I just had to share, especially considering the curiously appropriate wrong answer my kid got on this one. I’m 37, I have an English degree and a law degree, and it took me some puzzling to figure out what they were after.
According to my 7yo, this assignment was given without any discussion of interesting or detailed word choice in writing, either as an instruction for the homework or generally in class. Ironically, if the drafters of the worksheet had used a more detailed word than “best” in the instructions, it would have been much clearer!
This is the same teacher who last semester sent home a homework assignment that had to be done midweek: “Use this recipe to make gingerbread men!” I’m sure all the double-income households appreciated it even more than I did. And the recipe sucked - it had something like 25% the normal butter-and-sugar to flour ratio of standard recipes, and didn’t have an oven temperature or baking time.
Generally I think this teacher is pretty good, but she doesn’t have a great eye for detail, and it sometimes results in some consternation at home!
Got any good dumb assignments from your kids’ (or your) school?
In defense of teachers; some use them because they are lazy, but I think (based on watching my mom, aunt and several cousins teach) often a teacher will buy a theme package of material or inherit one from a previous teacher and not notice the really crappy components because most of the theme is decently put together.
It takes years for the good teachers to put together (usually) monthly themes or learning modules that manage to teach the lesson and be good/interesting at the same time. My mom literally has an entire room in her basement full of theme boxes after 30 years of teaching K-2, and she still occasionally finds completely moronic worksheets purchased from teacher supply stores that she never noticed before. It’s just a heck of a lot of material to prepare, in addition to classroom decorating, parent-teacher conferences, extra-curricular supervising, report card writing (my mom’s school board seems to change formats every 3 years), etc. Also, she can’t draw worth crap - no way she’s making her own!
A good teacher will get these back, realize how bad an exercise it was, laugh at the responses and never use it again. A great teacher will find a way to turn it into a teaching moment for the class, or edit the original question into something that makes sense for future years.
yeah I would second that. I have tried to put together these sorts of worksheets - and what takes the kids 10 minutes to finish takes 2-3 hours to design etc.
My kid gets these all the time, also usually without helpful instruction. I figured it was due to South Carolina’s unwavering dedication to quality public education, but I can see now that we aren’t the only fortunate ones.

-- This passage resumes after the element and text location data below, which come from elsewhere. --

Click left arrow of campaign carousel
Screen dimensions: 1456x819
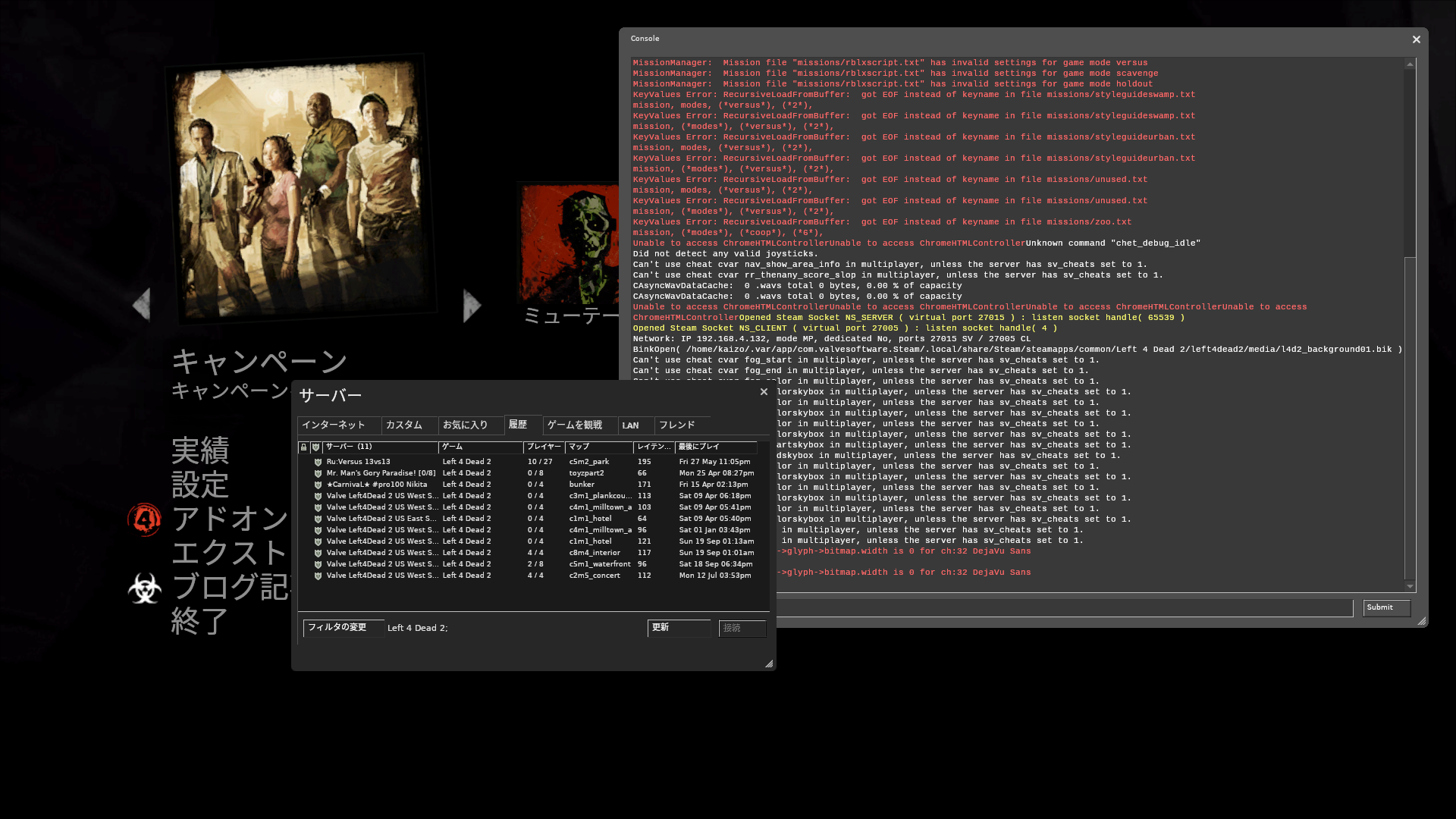click(142, 305)
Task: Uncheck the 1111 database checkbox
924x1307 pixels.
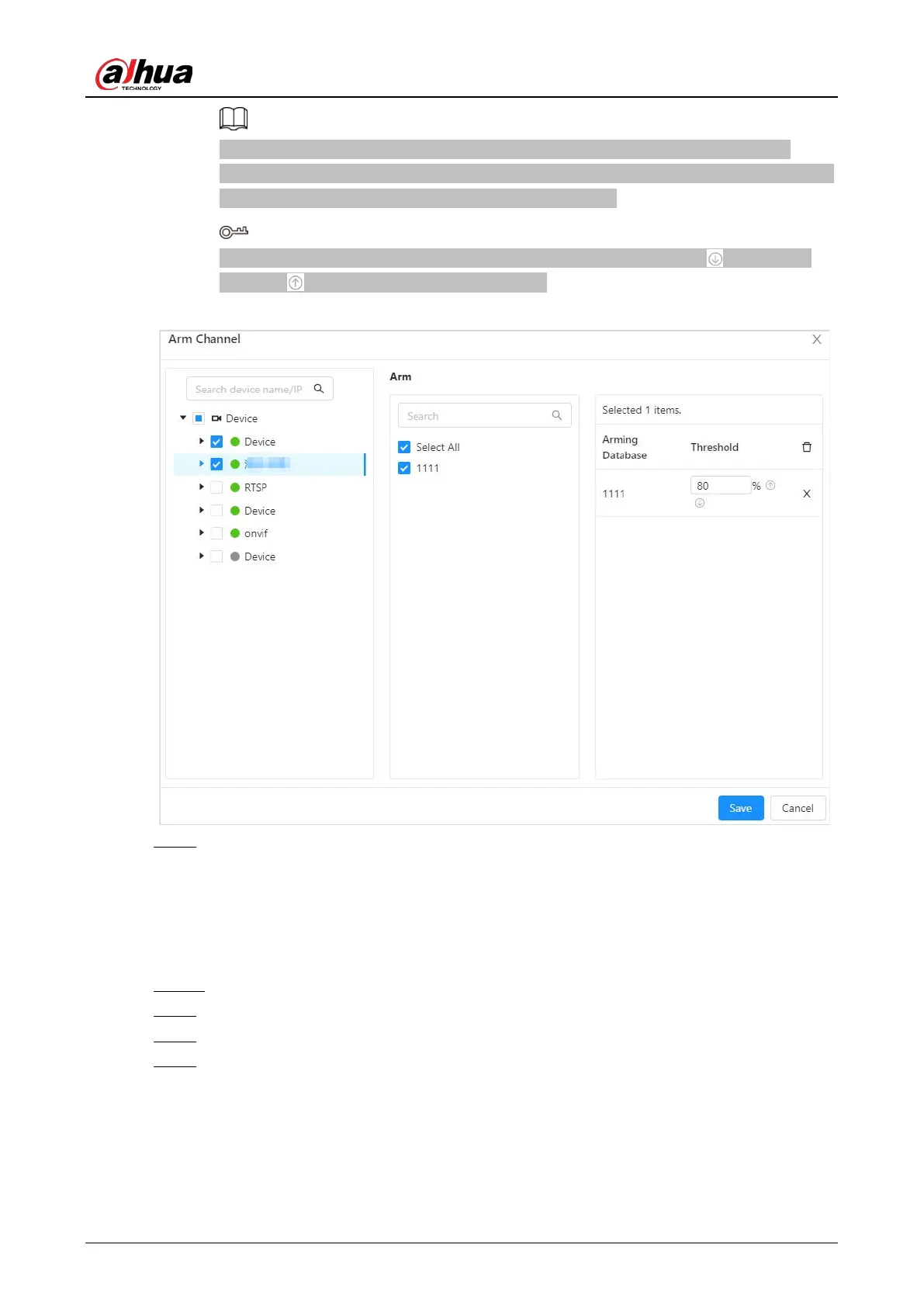Action: pos(404,468)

I’m going to skip the admittedly hilarious FAILL BUS and address this. I hate these assignments. I hate them with the heat of a thousand burning suns. If you want to assign my kid homework, fine. Assign my KID homework. Do not assign ME homework. I went to grade school once already and am not interested in doing so again. Additionally, I get plenty of “family together time” with my kids and do not need stupid assignments from the school that are clearly designed to get parents and kids to do some project together. In my opinion, if the assignment requires any more input or assistance from the parent than buying supplies or helping with questions about stuff the kid doesn’t understand, it’s well into “Parent Assignment” territory, and I don’t appreciate it.